▶ _DATA SUPPLIED_
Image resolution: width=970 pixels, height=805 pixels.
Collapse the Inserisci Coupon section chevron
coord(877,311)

* * *

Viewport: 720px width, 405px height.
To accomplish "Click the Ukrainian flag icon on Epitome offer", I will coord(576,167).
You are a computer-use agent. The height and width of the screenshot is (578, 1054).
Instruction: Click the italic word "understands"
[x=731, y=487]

--

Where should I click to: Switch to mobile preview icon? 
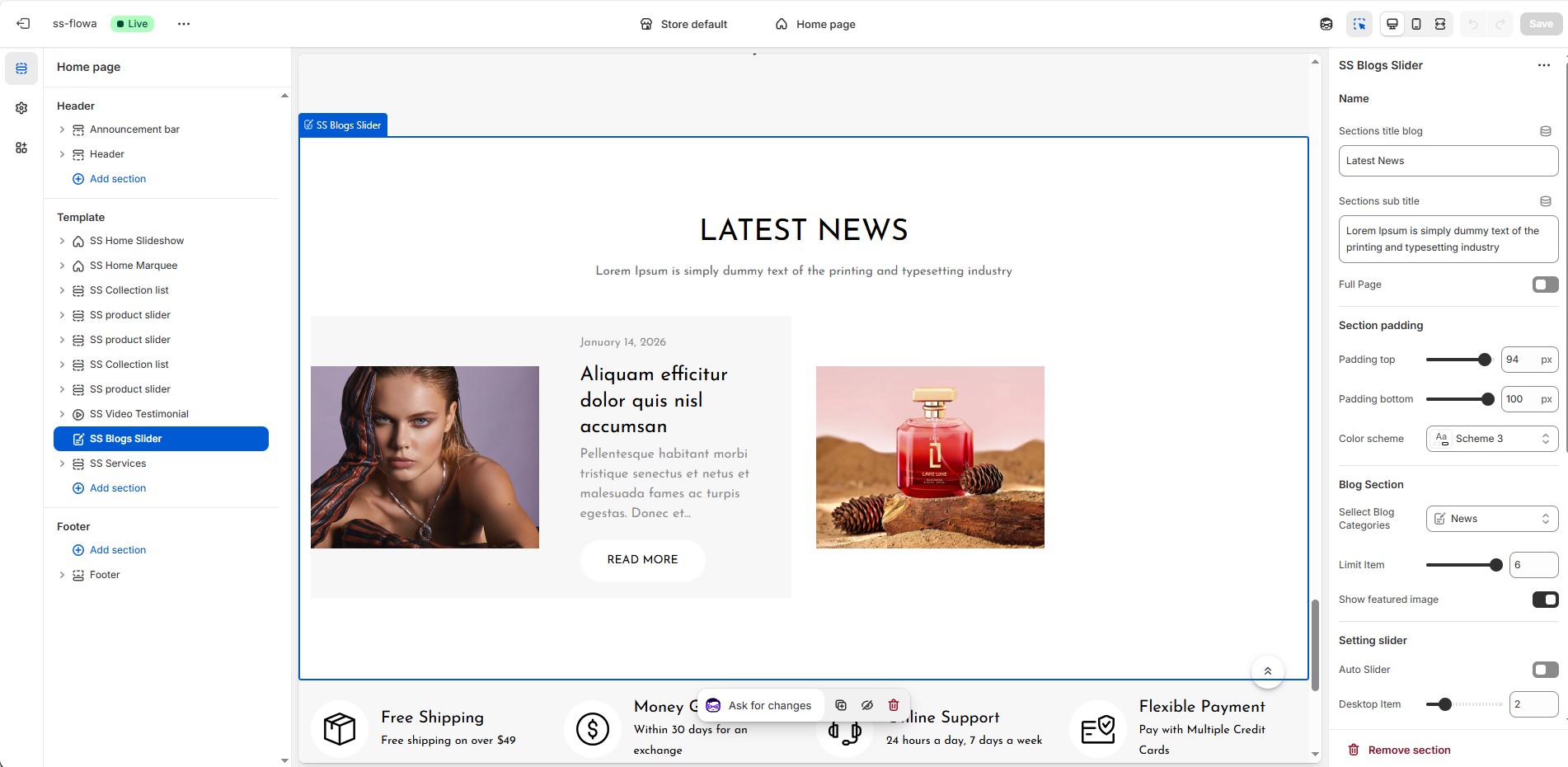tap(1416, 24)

▶ _EXERCISE_
Apply a filter for "height" to the entries and show each line that passes.

▶ _TASK RESULT_
Image resolution: width=970 pixels, height=805 pixels.
Viewport: 720px width, 405px height.
You are a computer-use agent. The height and width of the screenshot is (578, 1054).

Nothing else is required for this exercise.